Originator:invalidname
Number:rdar://7470096 Date Originated:14-Dec-2009 04:38 PM
Status:Duplicate Resolved:05-Jan-2010 03:08 PM
Product:iPhone SDK Product Version:3.1
Classification:Other Bug Reproducible:Always
 
Summary:
The In-App Purchase Guide says that subscriptions are consumables that follow a user from device to device.  However, since purchased subscription products cannot be restored, implementing this feature is seemingly impossible.

Steps to Reproduce:
My application provides a third-party mapping service that I have to pay a service fee for. It includes three months of service with the purchase price, then allows the user to use in-app purchase to purchase an additional 12 months of service.  As this period starts to run out, we want the user to be able to re-subscribe for ongoing service.

Subscriptions are consumable (they're used up, over the 12 month period), but are supposed to be shared from device to device.  If the user buys another device nine months into that subscription period, the new device should also be able to get the last three months of the subscription (they shouldn't, however, be able to "reset the clock" by installing onto a new device, or wiping and reinstalling on this one, and getting a fresh 12 months).

I've attempted to deal with this problem by using a "magazine" like model: subscription products encode the month and year of their expiration in their product IDs, and only the appropriate subscription, based on the current expiration, is offered to the user.  For example, if your trial period is ending in December, 2009, the subscription you're offered is the one product that ends in December 2010 (specifically, on the last day of the month, at 23:59:59 UTC).

My assumption has been that when the user buys a new device, and logs in with the same iTunes account, they can restore their purchases. In this example, the restore is expected to tell the new device that it has a subscription that's good until December 2010.

Expected Results:
My application provides a "restore" button (with verbiage explaining its function), which calls [[SKPaymentQueue defaultQueue] restoreCompletedTransactions] to restore any purchases made with my app on another device and the same iTunes account.

Actual Results:
The SKPaymentTransactionObserver gets the paymentQueueRestoreCompletedTransactionsFinished: callback with an empty array.

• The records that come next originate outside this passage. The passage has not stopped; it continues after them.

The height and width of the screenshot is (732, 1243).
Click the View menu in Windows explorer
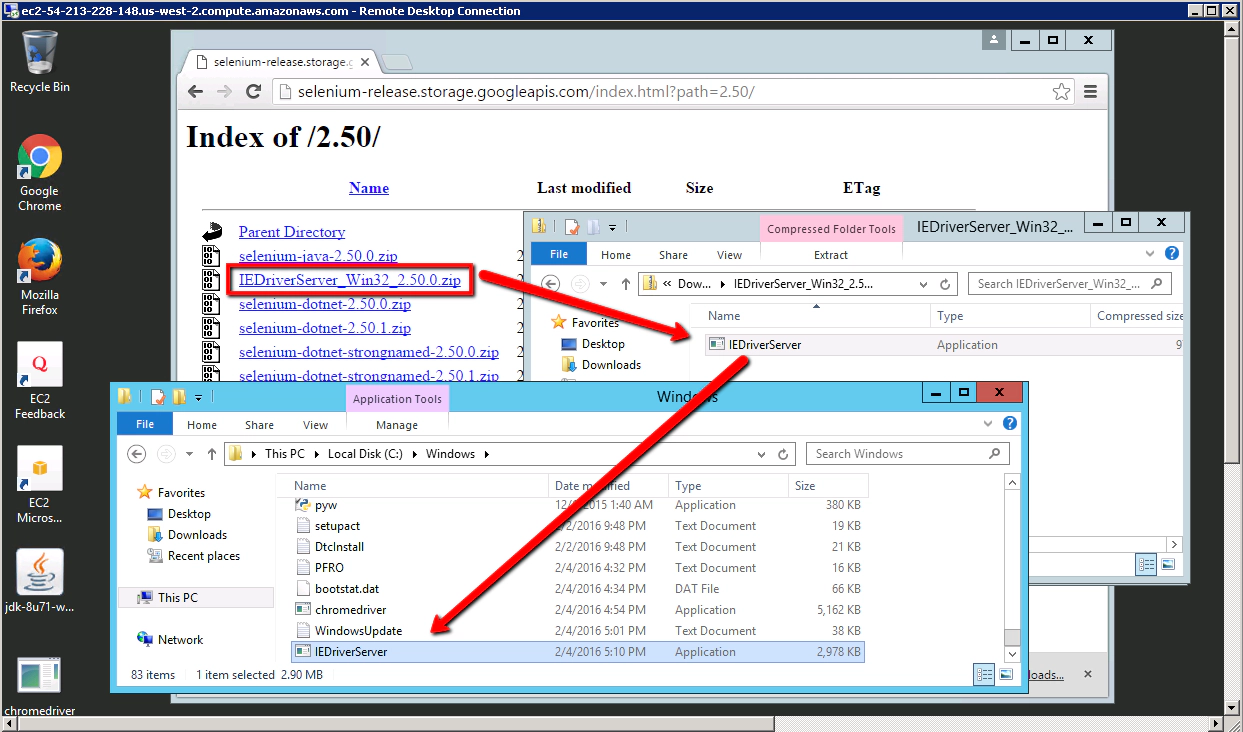[315, 424]
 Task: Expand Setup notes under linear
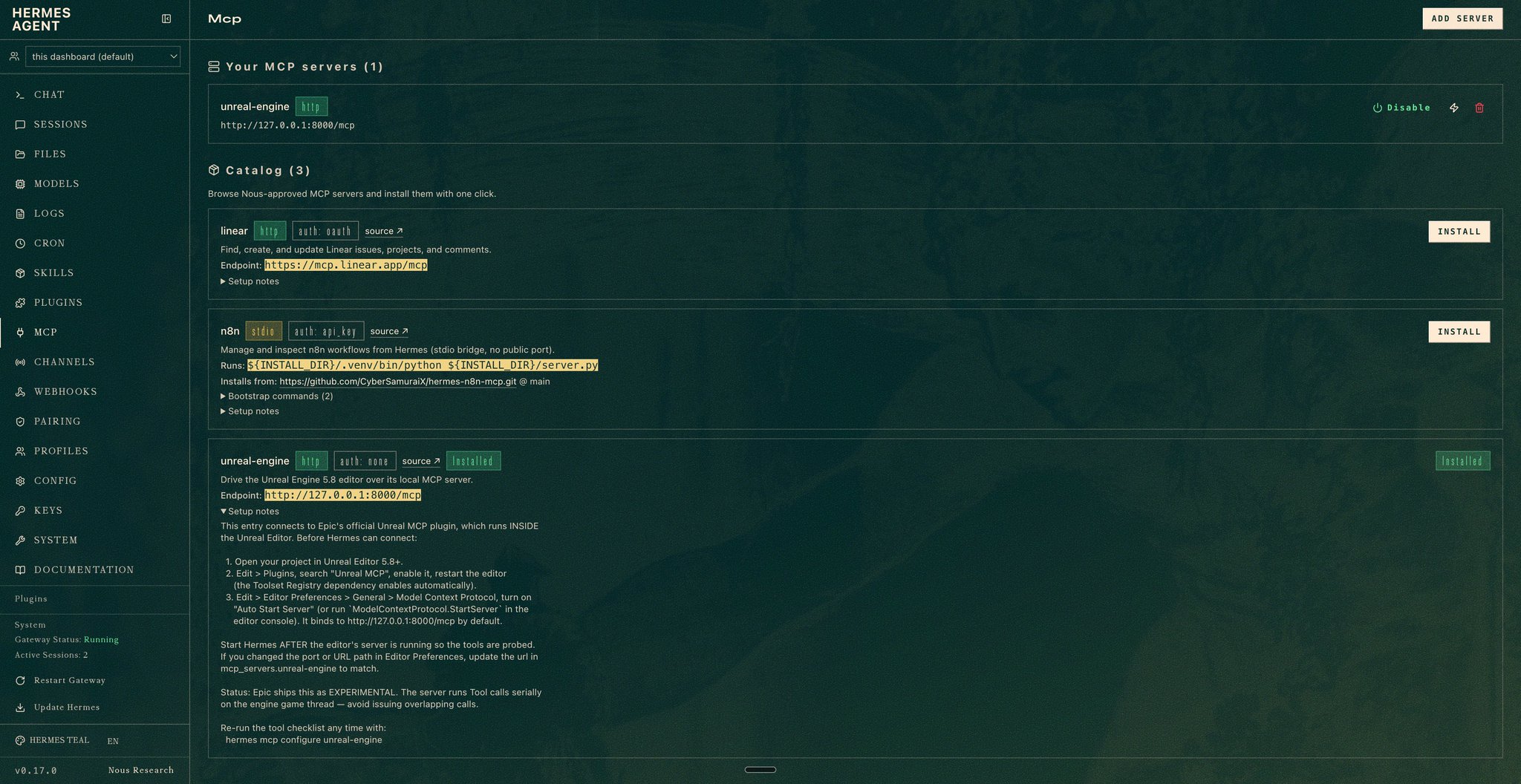point(250,281)
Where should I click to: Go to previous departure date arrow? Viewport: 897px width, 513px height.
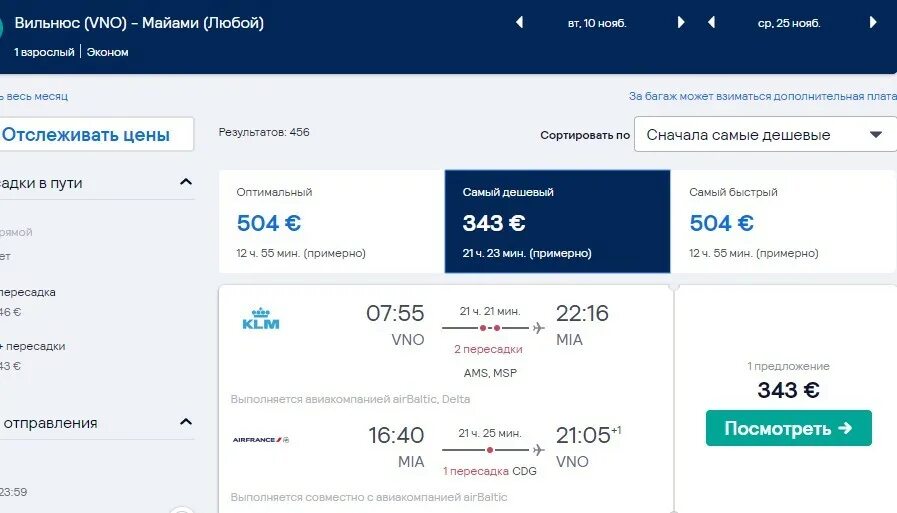tap(519, 22)
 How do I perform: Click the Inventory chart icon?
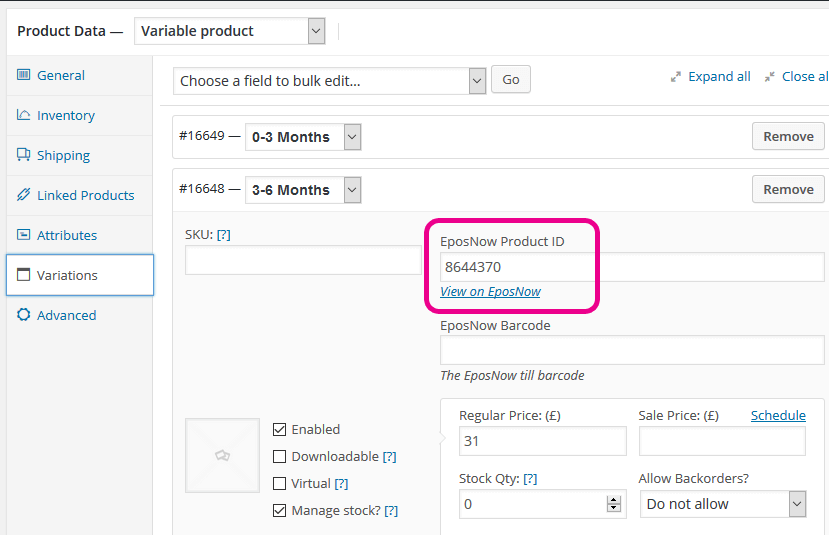(23, 115)
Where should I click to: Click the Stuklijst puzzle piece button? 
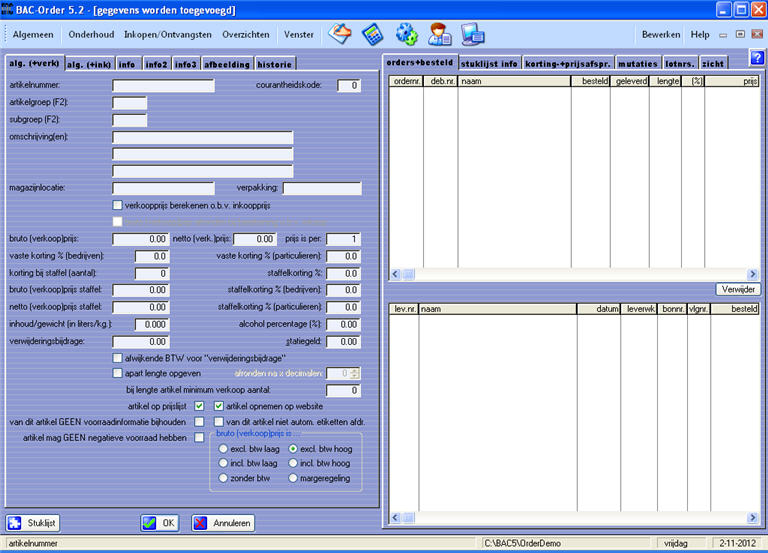pyautogui.click(x=33, y=522)
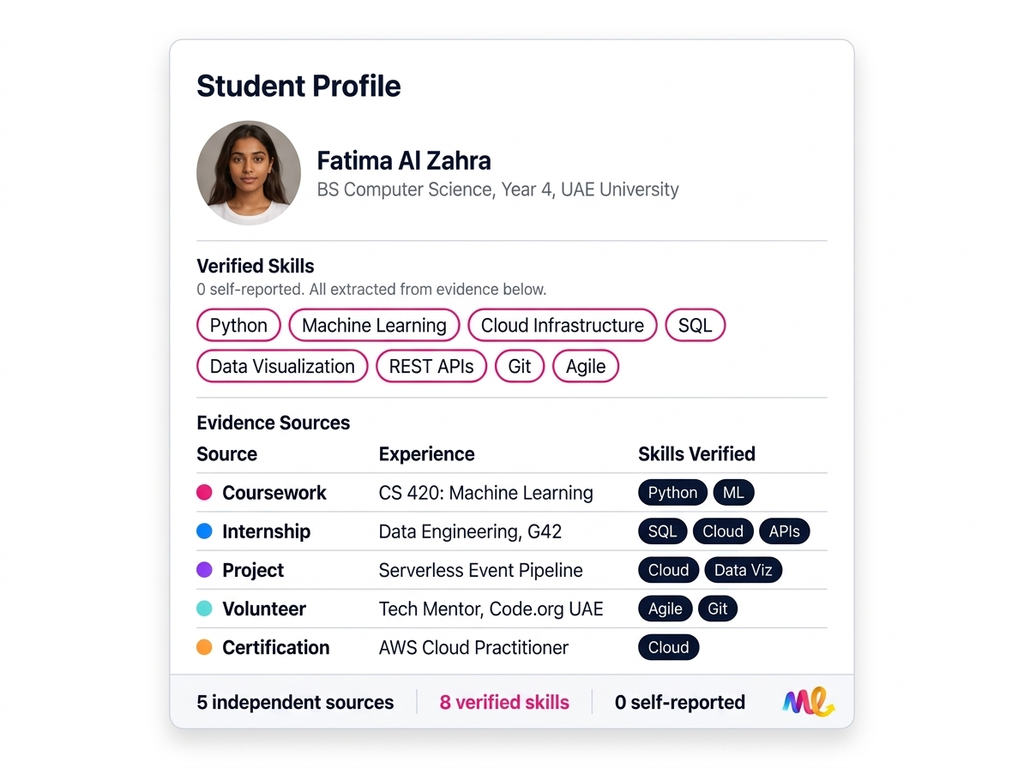Screen dimensions: 1024x768
Task: Click the Cloud Infrastructure skill pill
Action: click(562, 325)
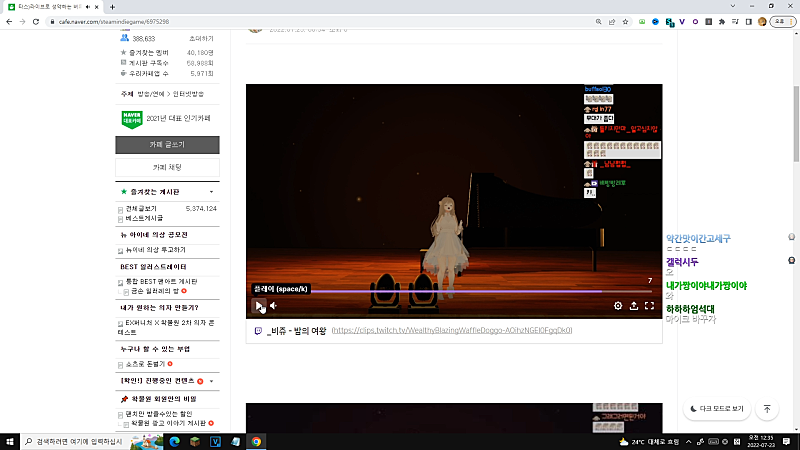Open video player settings gear
Screen dimensions: 800x450
[x=618, y=306]
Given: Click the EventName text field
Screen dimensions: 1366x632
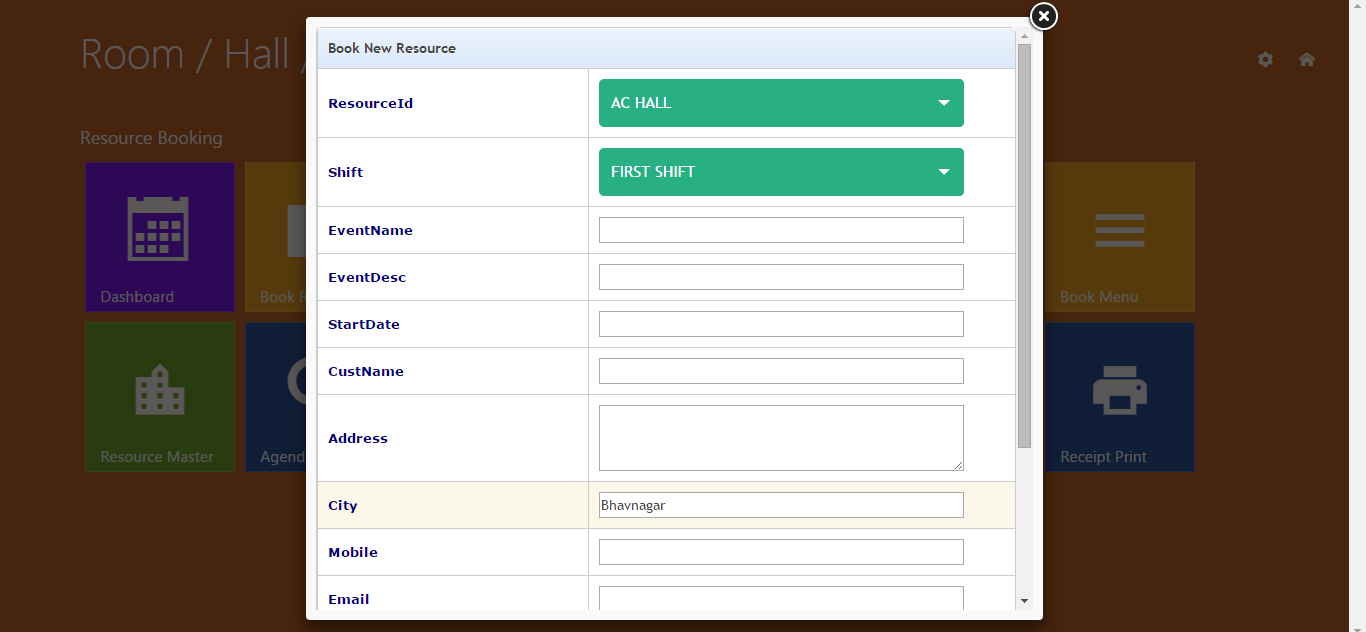Looking at the screenshot, I should [780, 230].
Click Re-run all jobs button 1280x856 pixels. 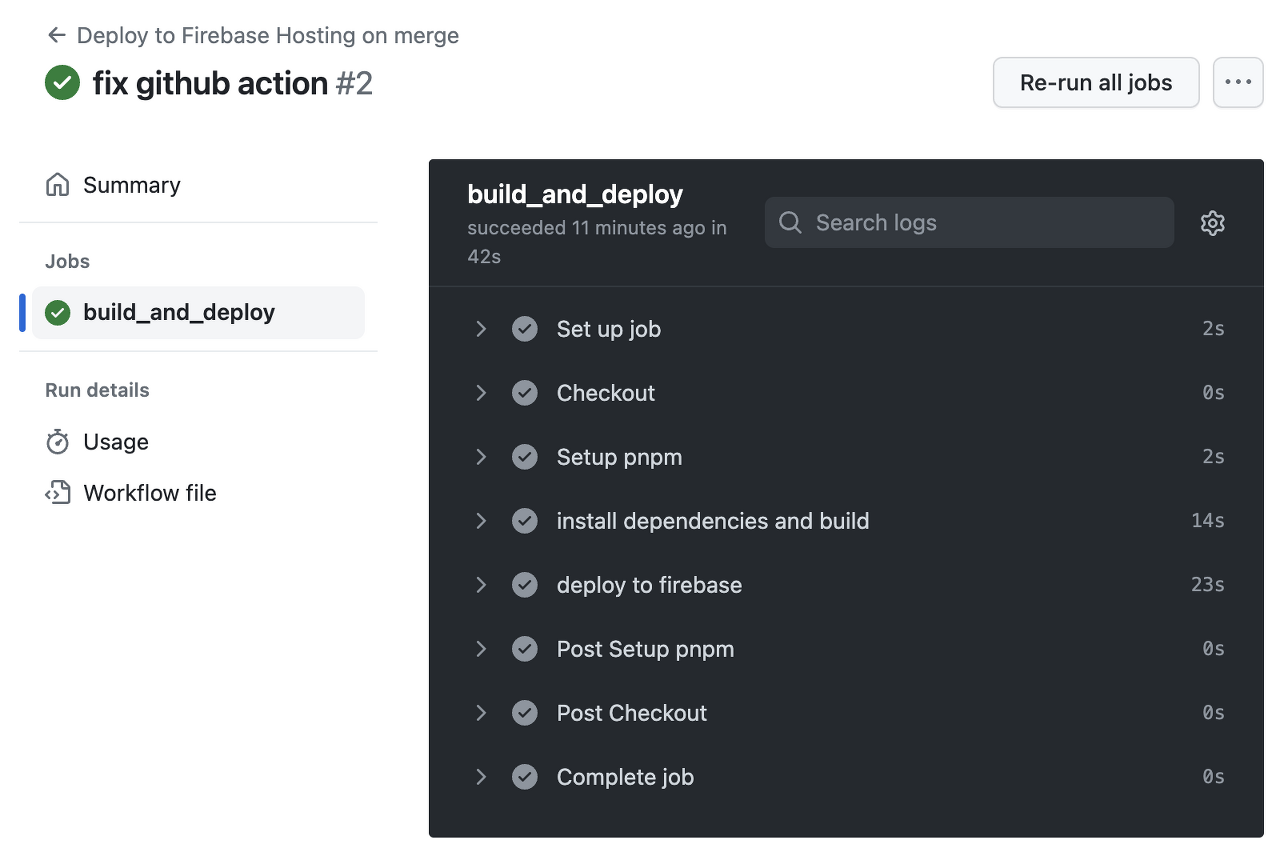pyautogui.click(x=1096, y=82)
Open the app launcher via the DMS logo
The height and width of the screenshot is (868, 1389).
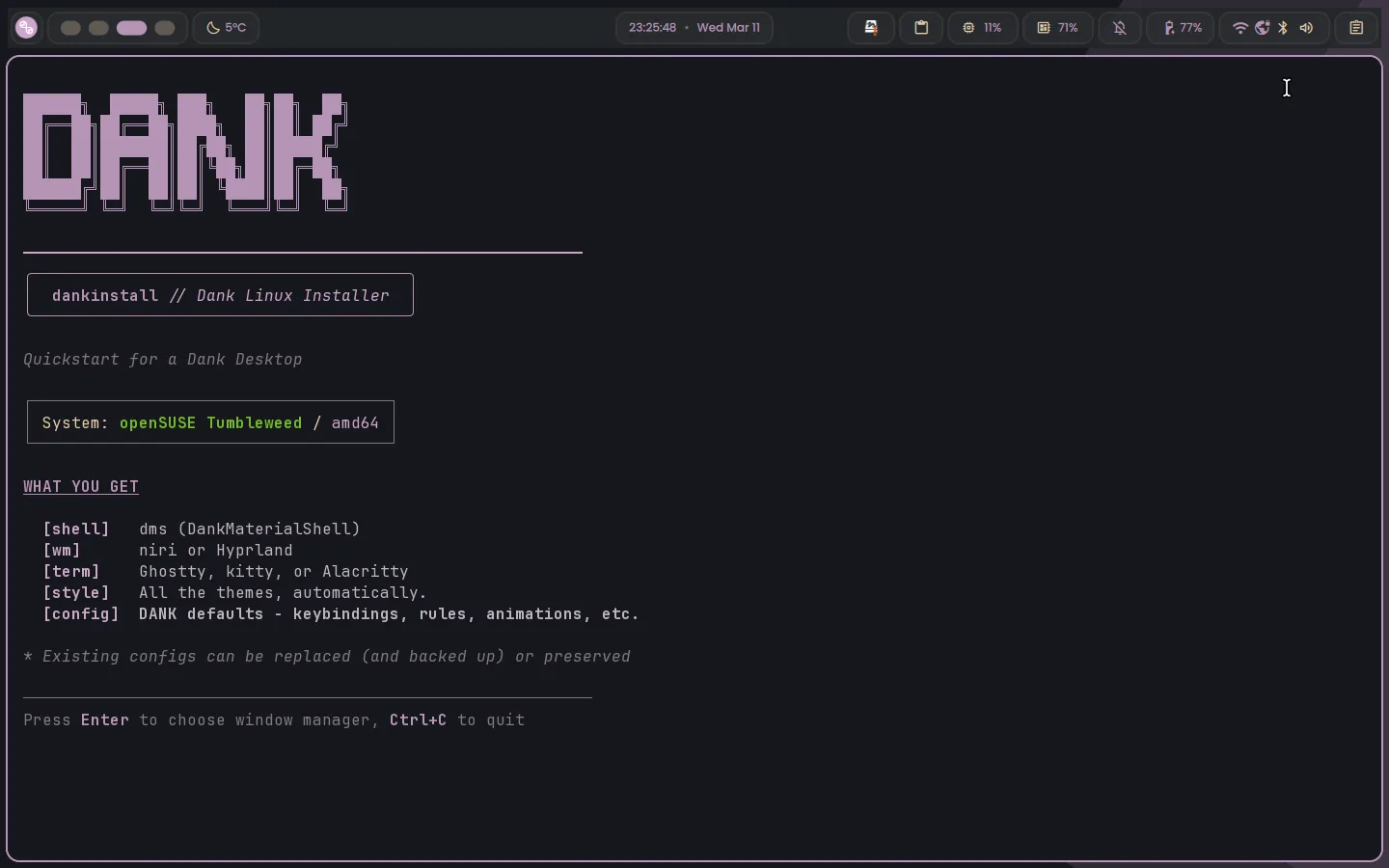[26, 27]
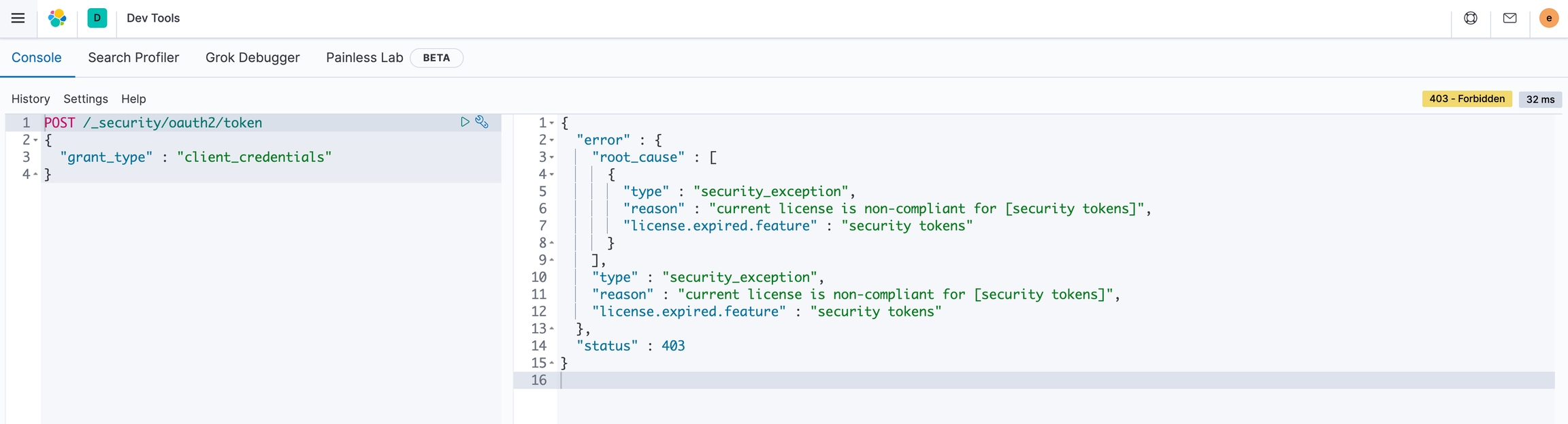Open the History link
Viewport: 1568px width, 424px height.
pos(31,99)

This is consistent with the statement in the In-App Purchase Programming Guide:
"Subscriptions and consumable products are not automatically restored by Store Kit. To restore these products, you must record the transactions on your own server when they are purchased and provide your own mechanism to restore those transactions to the user’s devices."

Notes:
Unfortunately, Store Kit does not provide a practical means of associating a user (not a device) with a purchase for the purpose recording on the developer's own server.  There is no access to the iTunes account ID, or anything else that could be logged now and queried later from a different device.

[SKPaymentQueue restoreCompletedTransactions] was clearly always meant to fill this role of enabling purchases on new devices. Its API docs state: "For example, your application would use this to allow a user to unlock previously purchased content onto a new device."

It's possible the correct behavior could be achieved by using non-consumable products and then treating them like subscriptions.  In this example, "subscription through December, 2010" would be a durable product that would follow a user from device to device, but wouldn't actually have any value to the user after December, 2010.  Depending on the GUI, the user wouldn't even have to see the old product; they'd just know that the subscription, as expressed by an expiration date, got updated correctly.  But it's not clear whether this semantic difference would get the in-app purchase products rejected by Apple.

Comments

Duplicate of WHAT????

Status: Duplicate Resolved: 05-Jan-2010 03:08 PM

"Apple has marked this as a duplicate of 7436519. "

Defect 7436519 doesn't exists in openradar.

I guess I can't look at the bugs reported by others on bugreport.apple.com

By amitjain16 at Jan. 13, 2011, 5:42 a.m. (reply...)

Any news?

I've been in contact with Apple over this matter, but I'm getting nowhere. This bug has been silent since december.

By martin.alleus at April 8, 2010, 8:04 a.m. (reply...)

Progress?

Any progress on this Bug?

Duplicate

Apple has marked this as a duplicate of 7436519.